___ Available data ___

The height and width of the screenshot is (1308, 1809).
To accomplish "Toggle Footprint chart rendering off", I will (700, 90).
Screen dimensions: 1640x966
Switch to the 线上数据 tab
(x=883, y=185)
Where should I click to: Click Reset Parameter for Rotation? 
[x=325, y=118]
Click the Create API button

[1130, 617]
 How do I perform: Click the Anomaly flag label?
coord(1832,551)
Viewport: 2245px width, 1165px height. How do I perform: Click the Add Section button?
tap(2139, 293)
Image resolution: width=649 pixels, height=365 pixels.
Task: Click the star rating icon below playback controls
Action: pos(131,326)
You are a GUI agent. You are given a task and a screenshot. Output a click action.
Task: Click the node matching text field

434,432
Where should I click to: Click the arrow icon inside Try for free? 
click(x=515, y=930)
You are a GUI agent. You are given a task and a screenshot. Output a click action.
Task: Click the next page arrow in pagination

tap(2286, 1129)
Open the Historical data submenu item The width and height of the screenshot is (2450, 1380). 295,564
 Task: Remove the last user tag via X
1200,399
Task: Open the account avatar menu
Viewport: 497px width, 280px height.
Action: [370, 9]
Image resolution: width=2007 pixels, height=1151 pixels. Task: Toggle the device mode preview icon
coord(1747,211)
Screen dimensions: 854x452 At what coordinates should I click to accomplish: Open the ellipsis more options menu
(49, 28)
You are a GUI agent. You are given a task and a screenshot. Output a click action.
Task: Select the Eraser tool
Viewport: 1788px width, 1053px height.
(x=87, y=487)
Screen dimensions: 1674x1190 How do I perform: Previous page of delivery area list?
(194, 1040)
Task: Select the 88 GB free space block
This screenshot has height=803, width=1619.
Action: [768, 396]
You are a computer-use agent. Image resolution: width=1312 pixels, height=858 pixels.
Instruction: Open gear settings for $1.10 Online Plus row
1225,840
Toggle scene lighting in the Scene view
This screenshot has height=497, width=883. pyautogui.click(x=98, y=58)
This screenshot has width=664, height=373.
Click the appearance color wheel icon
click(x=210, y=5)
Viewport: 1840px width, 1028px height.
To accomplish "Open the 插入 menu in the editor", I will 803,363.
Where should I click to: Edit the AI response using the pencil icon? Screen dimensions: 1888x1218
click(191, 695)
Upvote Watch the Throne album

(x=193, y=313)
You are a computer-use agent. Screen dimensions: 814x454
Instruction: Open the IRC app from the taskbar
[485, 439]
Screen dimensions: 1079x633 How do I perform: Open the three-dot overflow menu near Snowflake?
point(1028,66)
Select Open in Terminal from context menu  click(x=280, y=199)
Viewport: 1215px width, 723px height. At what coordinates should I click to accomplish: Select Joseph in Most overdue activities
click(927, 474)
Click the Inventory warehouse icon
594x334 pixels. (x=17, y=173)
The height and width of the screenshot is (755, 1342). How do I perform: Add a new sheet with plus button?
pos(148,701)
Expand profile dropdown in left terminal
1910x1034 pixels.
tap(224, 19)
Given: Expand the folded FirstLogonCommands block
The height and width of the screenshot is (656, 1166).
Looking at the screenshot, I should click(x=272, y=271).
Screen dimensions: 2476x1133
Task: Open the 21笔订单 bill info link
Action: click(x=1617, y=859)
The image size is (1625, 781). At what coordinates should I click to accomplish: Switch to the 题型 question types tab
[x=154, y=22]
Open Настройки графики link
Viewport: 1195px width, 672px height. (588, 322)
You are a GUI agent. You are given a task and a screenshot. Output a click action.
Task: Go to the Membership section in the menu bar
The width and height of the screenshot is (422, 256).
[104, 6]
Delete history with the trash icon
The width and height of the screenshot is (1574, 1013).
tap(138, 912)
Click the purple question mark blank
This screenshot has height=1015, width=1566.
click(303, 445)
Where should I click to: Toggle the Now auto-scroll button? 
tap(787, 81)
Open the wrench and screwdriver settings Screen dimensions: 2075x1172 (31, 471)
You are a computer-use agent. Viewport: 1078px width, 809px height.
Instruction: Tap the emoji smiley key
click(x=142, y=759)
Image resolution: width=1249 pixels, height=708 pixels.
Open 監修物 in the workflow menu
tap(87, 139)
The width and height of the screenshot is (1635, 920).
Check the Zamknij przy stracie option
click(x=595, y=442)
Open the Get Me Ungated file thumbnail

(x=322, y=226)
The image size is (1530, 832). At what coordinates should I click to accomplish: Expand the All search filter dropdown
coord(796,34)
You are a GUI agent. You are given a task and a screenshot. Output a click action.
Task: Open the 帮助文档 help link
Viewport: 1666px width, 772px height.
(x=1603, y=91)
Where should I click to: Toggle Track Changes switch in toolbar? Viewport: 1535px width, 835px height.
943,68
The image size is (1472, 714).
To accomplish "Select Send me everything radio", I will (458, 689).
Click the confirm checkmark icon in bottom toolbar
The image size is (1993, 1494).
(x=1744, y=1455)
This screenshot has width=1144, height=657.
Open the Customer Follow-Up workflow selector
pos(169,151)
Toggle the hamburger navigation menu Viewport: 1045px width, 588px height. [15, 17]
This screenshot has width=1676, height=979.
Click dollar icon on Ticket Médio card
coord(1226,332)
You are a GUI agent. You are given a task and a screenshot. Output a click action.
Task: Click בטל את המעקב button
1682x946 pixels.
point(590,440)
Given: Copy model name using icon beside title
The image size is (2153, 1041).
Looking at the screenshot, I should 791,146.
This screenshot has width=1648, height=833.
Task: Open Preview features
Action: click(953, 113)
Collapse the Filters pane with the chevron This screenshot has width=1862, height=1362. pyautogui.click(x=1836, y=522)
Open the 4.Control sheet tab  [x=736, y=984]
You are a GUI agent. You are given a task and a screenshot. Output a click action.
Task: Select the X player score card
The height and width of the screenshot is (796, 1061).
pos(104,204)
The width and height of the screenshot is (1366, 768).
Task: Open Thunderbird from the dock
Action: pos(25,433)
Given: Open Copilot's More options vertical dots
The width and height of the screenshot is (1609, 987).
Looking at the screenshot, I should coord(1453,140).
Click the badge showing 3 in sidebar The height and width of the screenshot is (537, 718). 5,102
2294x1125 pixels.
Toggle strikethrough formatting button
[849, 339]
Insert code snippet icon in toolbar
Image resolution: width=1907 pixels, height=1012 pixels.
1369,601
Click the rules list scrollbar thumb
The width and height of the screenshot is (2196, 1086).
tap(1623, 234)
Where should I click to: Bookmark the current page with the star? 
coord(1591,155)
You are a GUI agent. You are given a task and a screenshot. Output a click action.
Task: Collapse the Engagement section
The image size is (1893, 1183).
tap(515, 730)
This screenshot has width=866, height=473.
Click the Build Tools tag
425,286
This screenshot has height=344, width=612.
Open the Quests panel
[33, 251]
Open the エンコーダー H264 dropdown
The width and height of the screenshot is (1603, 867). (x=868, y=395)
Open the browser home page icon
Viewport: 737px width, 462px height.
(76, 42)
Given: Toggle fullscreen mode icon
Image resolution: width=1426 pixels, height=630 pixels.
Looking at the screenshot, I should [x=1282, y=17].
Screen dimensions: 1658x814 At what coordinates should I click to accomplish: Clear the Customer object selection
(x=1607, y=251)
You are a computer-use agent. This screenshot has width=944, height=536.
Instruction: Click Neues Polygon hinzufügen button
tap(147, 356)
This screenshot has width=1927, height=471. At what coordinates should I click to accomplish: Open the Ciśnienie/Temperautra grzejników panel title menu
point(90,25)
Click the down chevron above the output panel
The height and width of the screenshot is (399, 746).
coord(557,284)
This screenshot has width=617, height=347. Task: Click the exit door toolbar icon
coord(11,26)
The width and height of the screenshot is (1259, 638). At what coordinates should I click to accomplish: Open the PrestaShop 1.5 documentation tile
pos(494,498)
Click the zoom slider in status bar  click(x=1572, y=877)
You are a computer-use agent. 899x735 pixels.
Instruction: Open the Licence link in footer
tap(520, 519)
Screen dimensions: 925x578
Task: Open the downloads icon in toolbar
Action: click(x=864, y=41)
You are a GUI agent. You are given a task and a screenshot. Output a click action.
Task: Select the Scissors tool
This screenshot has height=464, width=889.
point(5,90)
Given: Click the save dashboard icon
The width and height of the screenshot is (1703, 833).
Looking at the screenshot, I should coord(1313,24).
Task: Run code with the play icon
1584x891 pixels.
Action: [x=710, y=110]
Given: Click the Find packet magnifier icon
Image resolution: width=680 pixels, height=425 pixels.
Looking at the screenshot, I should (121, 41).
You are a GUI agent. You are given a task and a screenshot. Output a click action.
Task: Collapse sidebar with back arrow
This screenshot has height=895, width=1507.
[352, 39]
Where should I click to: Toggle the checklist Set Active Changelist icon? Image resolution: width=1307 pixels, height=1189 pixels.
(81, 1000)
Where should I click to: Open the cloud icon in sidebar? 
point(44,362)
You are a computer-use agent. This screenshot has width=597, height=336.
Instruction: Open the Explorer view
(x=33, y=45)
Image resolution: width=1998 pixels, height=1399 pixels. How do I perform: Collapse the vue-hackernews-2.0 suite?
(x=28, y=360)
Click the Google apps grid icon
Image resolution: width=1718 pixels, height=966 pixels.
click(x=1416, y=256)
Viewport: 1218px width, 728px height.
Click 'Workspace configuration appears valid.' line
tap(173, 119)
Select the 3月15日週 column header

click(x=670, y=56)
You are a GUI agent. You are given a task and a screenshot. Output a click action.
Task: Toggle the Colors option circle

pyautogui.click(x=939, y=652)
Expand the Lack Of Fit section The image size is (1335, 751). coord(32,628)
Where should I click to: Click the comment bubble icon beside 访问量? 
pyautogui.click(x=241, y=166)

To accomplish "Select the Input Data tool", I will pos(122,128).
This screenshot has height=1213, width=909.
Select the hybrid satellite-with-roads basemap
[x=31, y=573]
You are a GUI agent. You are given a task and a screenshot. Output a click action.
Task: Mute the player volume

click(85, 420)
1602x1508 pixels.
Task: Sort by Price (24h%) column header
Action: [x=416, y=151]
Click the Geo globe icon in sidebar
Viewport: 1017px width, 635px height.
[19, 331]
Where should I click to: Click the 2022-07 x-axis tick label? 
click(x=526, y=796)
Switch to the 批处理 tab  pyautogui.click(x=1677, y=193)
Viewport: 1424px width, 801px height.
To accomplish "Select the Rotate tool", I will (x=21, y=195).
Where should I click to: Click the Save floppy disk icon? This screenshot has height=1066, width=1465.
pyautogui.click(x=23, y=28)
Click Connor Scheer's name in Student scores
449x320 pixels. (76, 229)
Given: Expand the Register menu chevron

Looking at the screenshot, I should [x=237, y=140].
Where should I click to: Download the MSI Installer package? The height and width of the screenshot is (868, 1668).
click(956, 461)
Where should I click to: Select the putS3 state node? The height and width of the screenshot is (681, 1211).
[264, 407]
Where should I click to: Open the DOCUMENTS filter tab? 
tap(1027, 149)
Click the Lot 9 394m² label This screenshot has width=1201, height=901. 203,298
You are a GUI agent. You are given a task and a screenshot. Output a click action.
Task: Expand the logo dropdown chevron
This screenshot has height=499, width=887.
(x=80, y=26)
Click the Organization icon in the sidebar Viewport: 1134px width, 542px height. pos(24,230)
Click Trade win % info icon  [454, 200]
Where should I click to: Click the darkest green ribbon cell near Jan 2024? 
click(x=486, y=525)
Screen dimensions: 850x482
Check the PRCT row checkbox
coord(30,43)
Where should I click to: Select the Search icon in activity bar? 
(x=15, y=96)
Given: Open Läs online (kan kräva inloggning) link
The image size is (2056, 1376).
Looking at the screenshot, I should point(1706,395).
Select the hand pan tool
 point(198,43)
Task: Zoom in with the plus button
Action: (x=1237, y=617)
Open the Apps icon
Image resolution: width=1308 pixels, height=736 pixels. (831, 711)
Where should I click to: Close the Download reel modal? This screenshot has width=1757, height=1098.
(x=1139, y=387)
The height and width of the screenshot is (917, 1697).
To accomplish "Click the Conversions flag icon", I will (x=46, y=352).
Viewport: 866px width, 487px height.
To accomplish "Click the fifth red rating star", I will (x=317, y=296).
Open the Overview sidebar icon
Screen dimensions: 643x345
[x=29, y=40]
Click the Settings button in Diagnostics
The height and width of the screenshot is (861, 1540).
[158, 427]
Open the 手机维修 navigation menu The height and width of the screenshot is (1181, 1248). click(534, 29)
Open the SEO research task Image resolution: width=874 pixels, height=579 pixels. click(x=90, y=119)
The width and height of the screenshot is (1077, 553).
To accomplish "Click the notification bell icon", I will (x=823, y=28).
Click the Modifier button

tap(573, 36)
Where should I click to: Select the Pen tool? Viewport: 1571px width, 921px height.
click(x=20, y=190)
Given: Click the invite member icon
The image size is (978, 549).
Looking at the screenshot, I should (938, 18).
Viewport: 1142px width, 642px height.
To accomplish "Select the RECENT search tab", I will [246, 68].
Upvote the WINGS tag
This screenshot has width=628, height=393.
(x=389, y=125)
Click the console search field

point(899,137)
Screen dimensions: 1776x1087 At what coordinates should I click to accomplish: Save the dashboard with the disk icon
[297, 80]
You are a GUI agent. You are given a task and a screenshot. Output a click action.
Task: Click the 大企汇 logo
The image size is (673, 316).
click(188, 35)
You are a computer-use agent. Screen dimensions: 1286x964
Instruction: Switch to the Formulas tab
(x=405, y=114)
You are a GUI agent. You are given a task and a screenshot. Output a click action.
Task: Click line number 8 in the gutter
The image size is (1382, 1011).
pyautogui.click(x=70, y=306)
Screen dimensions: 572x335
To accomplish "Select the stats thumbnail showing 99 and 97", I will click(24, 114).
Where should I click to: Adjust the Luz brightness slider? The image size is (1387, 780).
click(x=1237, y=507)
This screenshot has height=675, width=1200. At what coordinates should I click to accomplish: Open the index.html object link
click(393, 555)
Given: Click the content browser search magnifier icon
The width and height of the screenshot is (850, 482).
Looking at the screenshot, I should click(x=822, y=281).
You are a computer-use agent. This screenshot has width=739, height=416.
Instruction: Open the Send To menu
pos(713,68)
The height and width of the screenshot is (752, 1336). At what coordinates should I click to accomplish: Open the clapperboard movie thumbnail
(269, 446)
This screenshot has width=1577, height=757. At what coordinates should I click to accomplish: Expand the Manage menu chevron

___

#### [What is needed]
The answer must be every line of the records that contains the word "showing".

#### [Solved exercise]
Click the badge showing 3 in sidebar The height and width of the screenshot is (537, 718). 5,102
To accomplish "Select the stats thumbnail showing 99 and 97", I will click(24, 114).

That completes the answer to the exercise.